If you try to file a lawsuit after the statutory time limit has passed, the court will refuse to hear the case, unless an exception applies. Different kinds of cases have different deadlines. In most states, medical malpractice cases are subject to their own specific statute of limitations.
California’s statute of limitations for medical malpractice lawsuits can be found at California Code of Civil Procedure section 340.5, which states that this kind of case must be brought “within one year after the plaintiff discovers, or through the use of reasonable diligence should have discovered, the injury,” or within three years of the date of the injury, whichever comes first.
In other words, in California, once you learn that you were harmed by a health care provider’s negligence, you need to get your lawsuit filed in the state’s civil court system within a year of that discovery. And if you don’t discover that you were harmed until after more than three years have passed since the negligent act occurred, you will have lost your right to file a medical malpractice lawsuit in California.
One exception to this overall three-year deadline is cases where a foreign object—such as a medical instrument or a surgical sponge—was left in the patient’s body. In those kinds of cases, the one-year discovery deadline still applies, but there is no overall time limit. So you could bring this kind of case ten years or more after the surgical error occurred, as long as you file it within a year after you find out about the presence of the foreign object.
Another exception is when the plaintiff is younger than six years old. Even if more than three years have passed since the injury, the medical malpractice lawsuit may be filed as long as it's before the child's eighth birthday.
Also, the statute of limitations is "tolled" (meaning that the time period is paused) under certain circumstances, including when the defendant intentionally hid the malpractice or committed fraud.

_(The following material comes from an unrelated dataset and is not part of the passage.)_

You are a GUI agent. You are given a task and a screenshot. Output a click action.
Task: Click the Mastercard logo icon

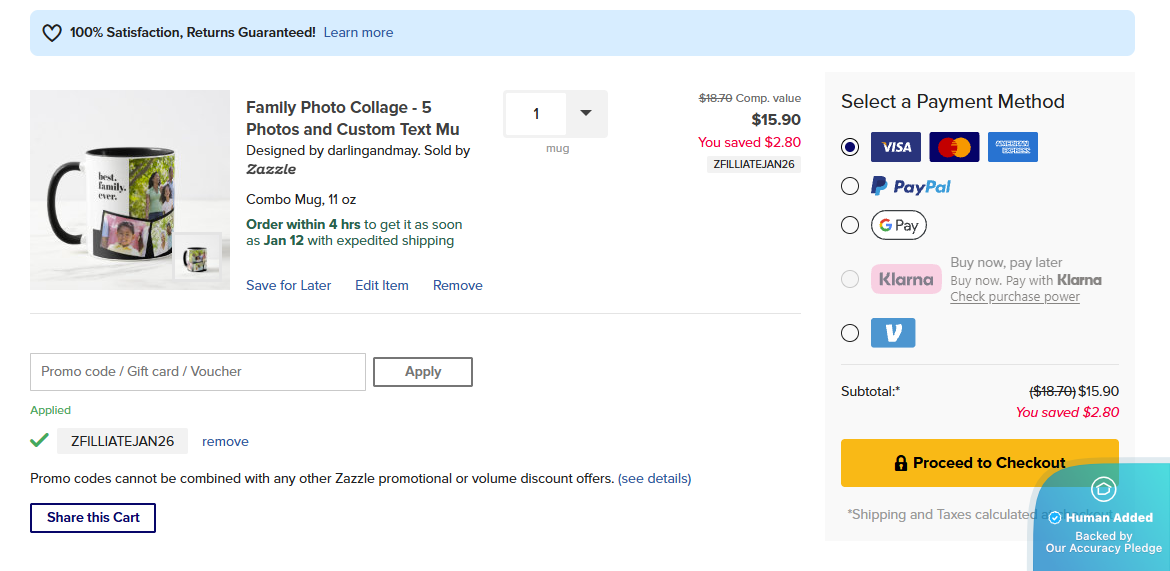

Finally, it's important to take note of one more procedural hoop that California medical malpractice plaintiffs must jump through: California Code of Civil Procedure section 364 entitles the defendant healthcare provider to at least 90 days' notice of a patient's intent to file a medical malpractice lawsuit. If the plaintiff provides that notice within 90 days before statute of limitations runs out, the deadline will be extended for 90 days from when the notice was served on the defendant.